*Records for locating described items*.

------

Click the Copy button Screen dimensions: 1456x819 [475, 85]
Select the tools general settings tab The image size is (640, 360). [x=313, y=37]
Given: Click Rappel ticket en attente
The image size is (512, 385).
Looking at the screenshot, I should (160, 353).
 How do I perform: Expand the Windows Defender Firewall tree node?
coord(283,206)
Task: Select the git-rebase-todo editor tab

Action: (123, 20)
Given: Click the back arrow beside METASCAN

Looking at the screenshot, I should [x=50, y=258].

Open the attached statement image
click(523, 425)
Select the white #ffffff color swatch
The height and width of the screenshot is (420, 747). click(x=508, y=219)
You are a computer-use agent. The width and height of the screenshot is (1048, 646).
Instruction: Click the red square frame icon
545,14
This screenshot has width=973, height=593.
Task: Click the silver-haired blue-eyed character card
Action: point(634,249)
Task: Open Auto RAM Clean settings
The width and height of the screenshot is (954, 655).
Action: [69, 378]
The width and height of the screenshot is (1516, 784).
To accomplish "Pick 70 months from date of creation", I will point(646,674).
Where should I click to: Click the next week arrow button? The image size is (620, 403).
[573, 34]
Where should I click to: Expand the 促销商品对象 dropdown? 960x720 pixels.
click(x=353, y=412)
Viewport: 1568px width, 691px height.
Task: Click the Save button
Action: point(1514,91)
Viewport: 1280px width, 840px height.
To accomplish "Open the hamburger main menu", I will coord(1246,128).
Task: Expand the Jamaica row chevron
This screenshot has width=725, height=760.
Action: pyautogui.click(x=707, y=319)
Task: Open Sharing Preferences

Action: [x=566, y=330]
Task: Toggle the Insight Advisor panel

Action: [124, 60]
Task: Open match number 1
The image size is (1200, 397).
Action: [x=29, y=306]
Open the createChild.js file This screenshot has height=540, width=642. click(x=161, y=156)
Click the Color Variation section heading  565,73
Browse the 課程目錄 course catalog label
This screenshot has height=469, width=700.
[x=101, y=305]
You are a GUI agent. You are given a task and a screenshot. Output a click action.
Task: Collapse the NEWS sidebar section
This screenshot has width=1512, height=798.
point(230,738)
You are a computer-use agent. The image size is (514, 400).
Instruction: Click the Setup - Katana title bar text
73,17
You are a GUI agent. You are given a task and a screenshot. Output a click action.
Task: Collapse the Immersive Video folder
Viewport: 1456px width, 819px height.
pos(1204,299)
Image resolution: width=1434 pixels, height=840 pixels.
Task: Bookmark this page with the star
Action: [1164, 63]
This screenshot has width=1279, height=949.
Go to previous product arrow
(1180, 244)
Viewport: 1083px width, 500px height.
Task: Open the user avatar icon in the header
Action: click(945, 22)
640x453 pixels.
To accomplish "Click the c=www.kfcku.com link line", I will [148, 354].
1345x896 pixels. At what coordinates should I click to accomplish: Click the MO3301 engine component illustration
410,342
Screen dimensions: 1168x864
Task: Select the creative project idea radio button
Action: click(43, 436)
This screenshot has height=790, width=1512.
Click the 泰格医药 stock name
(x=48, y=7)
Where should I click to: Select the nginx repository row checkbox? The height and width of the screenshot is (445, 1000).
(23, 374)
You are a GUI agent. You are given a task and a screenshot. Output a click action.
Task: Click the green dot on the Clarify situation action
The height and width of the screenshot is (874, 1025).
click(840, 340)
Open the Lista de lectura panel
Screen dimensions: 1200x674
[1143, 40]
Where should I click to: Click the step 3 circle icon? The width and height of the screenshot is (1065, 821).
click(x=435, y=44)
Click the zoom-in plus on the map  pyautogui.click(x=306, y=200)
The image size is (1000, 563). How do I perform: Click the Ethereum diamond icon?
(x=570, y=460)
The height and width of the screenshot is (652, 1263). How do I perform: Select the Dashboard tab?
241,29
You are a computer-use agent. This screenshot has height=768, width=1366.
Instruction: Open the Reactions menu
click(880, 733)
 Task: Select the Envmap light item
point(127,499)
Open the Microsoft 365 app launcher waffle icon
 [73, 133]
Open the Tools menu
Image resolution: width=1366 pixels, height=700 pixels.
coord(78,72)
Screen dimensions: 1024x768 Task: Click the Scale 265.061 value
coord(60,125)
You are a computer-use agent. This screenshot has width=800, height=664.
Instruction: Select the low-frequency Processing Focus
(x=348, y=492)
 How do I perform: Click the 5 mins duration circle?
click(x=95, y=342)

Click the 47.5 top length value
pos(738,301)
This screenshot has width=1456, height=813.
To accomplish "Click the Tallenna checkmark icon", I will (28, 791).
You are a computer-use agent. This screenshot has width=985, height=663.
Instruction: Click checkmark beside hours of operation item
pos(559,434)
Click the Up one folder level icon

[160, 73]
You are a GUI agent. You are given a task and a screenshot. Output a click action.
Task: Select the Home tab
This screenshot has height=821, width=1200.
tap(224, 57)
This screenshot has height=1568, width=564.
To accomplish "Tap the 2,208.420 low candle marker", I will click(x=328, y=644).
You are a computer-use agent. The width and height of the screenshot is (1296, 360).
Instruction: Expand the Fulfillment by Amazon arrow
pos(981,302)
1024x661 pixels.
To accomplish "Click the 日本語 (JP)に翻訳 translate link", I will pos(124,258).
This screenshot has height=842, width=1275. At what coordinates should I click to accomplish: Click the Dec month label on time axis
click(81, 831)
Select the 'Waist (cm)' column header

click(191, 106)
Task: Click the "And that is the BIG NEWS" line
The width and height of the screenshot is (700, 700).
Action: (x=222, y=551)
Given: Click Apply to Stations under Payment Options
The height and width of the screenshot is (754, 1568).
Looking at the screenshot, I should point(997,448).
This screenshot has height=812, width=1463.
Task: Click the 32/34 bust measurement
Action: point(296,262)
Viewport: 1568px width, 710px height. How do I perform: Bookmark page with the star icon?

------

*TASK PROMPT*. Can you recast the records above as a Markdown table with the columns No. and Line, one row per line numbered in order, leaving out the blank lines?

*FINISHED EXERCISE*.
| No. | Line |
|---|---|
| 1 | Click the Copy button Screen dimensions: 1456x819 [475, 85] |
| 2 | Select the tools general settings tab The image size is (640, 360). [x=313, y=37] |
| 3 | Given: Click Rappel ticket en attente |
| 4 | The image size is (512, 385). |
| 5 | Looking at the screenshot, I should (160, 353). |
| 6 |  How do I perform: Expand the Windows Defender Firewall tree node? |
| 7 | coord(283,206) |
| 8 | Task: Select the git-rebase-todo editor tab |
| 9 | Action: (123, 20) |
| 10 | Given: Click the back arrow beside METASCAN |
| 11 | Looking at the screenshot, I should [x=50, y=258]. |
| 12 | Open the attached statement image |
| 13 | click(523, 425) |
| 14 | Select the white #ffffff color swatch |
| 15 | The height and width of the screenshot is (420, 747). click(x=508, y=219) |
| 16 | You are a computer-use agent. The width and height of the screenshot is (1048, 646). |
| 17 | Instruction: Click the red square frame icon |
| 18 | 545,14 |
| 19 | This screenshot has width=973, height=593. |
| 20 | Task: Click the silver-haired blue-eyed character card |
| 21 | Action: point(634,249) |
| 22 | Task: Open Auto RAM Clean settings |
| 23 | The width and height of the screenshot is (954, 655). |
| 24 | Action: [69, 378] |
| 25 | The width and height of the screenshot is (1516, 784). |
| 26 | To accomplish "Pick 70 months from date of creation", I will point(646,674). |
| 27 | Where should I click to: Click the next week arrow button? The image size is (620, 403). |
| 28 | [573, 34] |
| 29 | Where should I click to: Expand the 促销商品对象 dropdown? 960x720 pixels. |
| 30 | click(x=353, y=412) |
| 31 | Viewport: 1568px width, 691px height. |
| 32 | Task: Click the Save button |
| 33 | Action: point(1514,91) |
| 34 | Viewport: 1280px width, 840px height. |
| 35 | To accomplish "Open the hamburger main menu", I will coord(1246,128). |
| 36 | Task: Expand the Jamaica row chevron |
| 37 | This screenshot has width=725, height=760. |
| 38 | Action: pyautogui.click(x=707, y=319) |
| 39 | Task: Open Sharing Preferences |
| 40 | Action: [x=566, y=330] |
| 41 | Task: Toggle the Insight Advisor panel |
| 42 | Action: [124, 60] |
| 43 | Task: Open match number 1 |
| 44 | The image size is (1200, 397). |
| 45 | Action: [x=29, y=306] |
| 46 | Open the createChild.js file This screenshot has height=540, width=642. click(x=161, y=156) |
| 47 | Click the Color Variation section heading  565,73 |
| 48 | Browse the 課程目錄 course catalog label |
| 49 | This screenshot has height=469, width=700. |
| 50 | [x=101, y=305] |
| 51 | You are a GUI agent. You are given a task and a screenshot. Output a click action. |
| 52 | Task: Collapse the NEWS sidebar section |
| 53 | This screenshot has width=1512, height=798. |
| 54 | point(230,738) |
| 55 | You are a computer-use agent. The image size is (514, 400). |
| 56 | Instruction: Click the Setup - Katana title bar text |
| 57 | 73,17 |
| 58 | You are a GUI agent. You are given a task and a screenshot. Output a click action. |
| 59 | Task: Collapse the Immersive Video folder |
| 60 | Viewport: 1456px width, 819px height. |
| 61 | pos(1204,299) |
| 62 | Image resolution: width=1434 pixels, height=840 pixels. |
| 63 | Task: Bookmark this page with the star |
| 64 | Action: [1164, 63] |
| 65 | This screenshot has width=1279, height=949. |
| 66 | Go to previous product arrow |
| 67 | (1180, 244) |
| 68 | Viewport: 1083px width, 500px height. |
| 69 | Task: Open the user avatar icon in the header |
| 70 | Action: click(945, 22) |
| 71 | 640x453 pixels. |
| 72 | To accomplish "Click the c=www.kfcku.com link line", I will [148, 354]. |
| 73 | 1345x896 pixels. At what coordinates should I click to accomplish: Click the MO3301 engine component illustration |
| 74 | 410,342 |
| 75 | Screen dimensions: 1168x864 |
| 76 | Task: Select the creative project idea radio button |
| 77 | Action: click(43, 436) |
| 78 | This screenshot has height=790, width=1512. |
| 79 | Click the 泰格医药 stock name |
| 80 | (x=48, y=7) |
| 81 | Where should I click to: Select the nginx repository row checkbox? The height and width of the screenshot is (445, 1000). |
| 82 | (23, 374) |
| 83 | You are a GUI agent. You are given a task and a screenshot. Output a click action. |
| 84 | Task: Click the green dot on the Clarify situation action |
| 85 | The height and width of the screenshot is (874, 1025). |
| 86 | click(840, 340) |
| 87 | Open the Lista de lectura panel |
| 88 | Screen dimensions: 1200x674 |
| 89 | [1143, 40] |
| 90 | Where should I click to: Click the step 3 circle icon? The width and height of the screenshot is (1065, 821). |
| 91 | click(x=435, y=44) |
| 92 | Click the zoom-in plus on the map  pyautogui.click(x=306, y=200) |
| 93 | The image size is (1000, 563). How do I perform: Click the Ethereum diamond icon? |
| 94 | (x=570, y=460) |
| 95 | The height and width of the screenshot is (652, 1263). How do I perform: Select the Dashboard tab? |
| 96 | 241,29 |
| 97 | You are a computer-use agent. This screenshot has height=768, width=1366. |
| 98 | Instruction: Open the Reactions menu |
| 99 | click(880, 733) |
| 100 |  Task: Select the Envmap light item |
| 101 | point(127,499) |
| 102 | Open the Microsoft 365 app launcher waffle icon |
| 103 |  [73, 133] |
| 104 | Open the Tools menu |
| 105 | Image resolution: width=1366 pixels, height=700 pixels. |
| 106 | coord(78,72) |
| 107 | Screen dimensions: 1024x768 Task: Click the Scale 265.061 value |
| 108 | coord(60,125) |
| 109 | You are a computer-use agent. This screenshot has width=800, height=664. |
| 110 | Instruction: Select the low-frequency Processing Focus |
| 111 | (x=348, y=492) |
| 112 |  How do I perform: Click the 5 mins duration circle? |
| 113 | click(x=95, y=342) |
| 114 | Click the 47.5 top length value |
| 115 | pos(738,301) |
| 116 | This screenshot has width=1456, height=813. |
| 117 | To accomplish "Click the Tallenna checkmark icon", I will (28, 791). |
| 118 | You are a computer-use agent. This screenshot has width=985, height=663. |
| 119 | Instruction: Click checkmark beside hours of operation item |
| 120 | pos(559,434) |
| 121 | Click the Up one folder level icon |
| 122 | [160, 73] |
| 123 | You are a GUI agent. You are given a task and a screenshot. Output a click action. |
| 124 | Task: Select the Home tab |
| 125 | This screenshot has height=821, width=1200. |
| 126 | tap(224, 57) |
| 127 | This screenshot has height=1568, width=564. |
| 128 | To accomplish "Tap the 2,208.420 low candle marker", I will click(x=328, y=644). |
| 129 | You are a computer-use agent. The width and height of the screenshot is (1296, 360). |
| 130 | Instruction: Expand the Fulfillment by Amazon arrow |
| 131 | pos(981,302) |
| 132 | 1024x661 pixels. |
| 133 | To accomplish "Click the 日本語 (JP)に翻訳 translate link", I will pos(124,258). |
| 134 | This screenshot has height=842, width=1275. At what coordinates should I click to accomplish: Click the Dec month label on time axis |
| 135 | click(81, 831) |
| 136 | Select the 'Waist (cm)' column header |
| 137 | click(191, 106) |
| 138 | Task: Click the "And that is the BIG NEWS" line |
| 139 | The width and height of the screenshot is (700, 700). |
| 140 | Action: (x=222, y=551) |
| 141 | Given: Click Apply to Stations under Payment Options |
| 142 | The height and width of the screenshot is (754, 1568). |
| 143 | Looking at the screenshot, I should point(997,448). |
| 144 | This screenshot has height=812, width=1463. |
| 145 | Task: Click the 32/34 bust measurement |
| 146 | Action: point(296,262) |
| 147 | Viewport: 1568px width, 710px height. How do I perform: Bookmark page with the star icon? |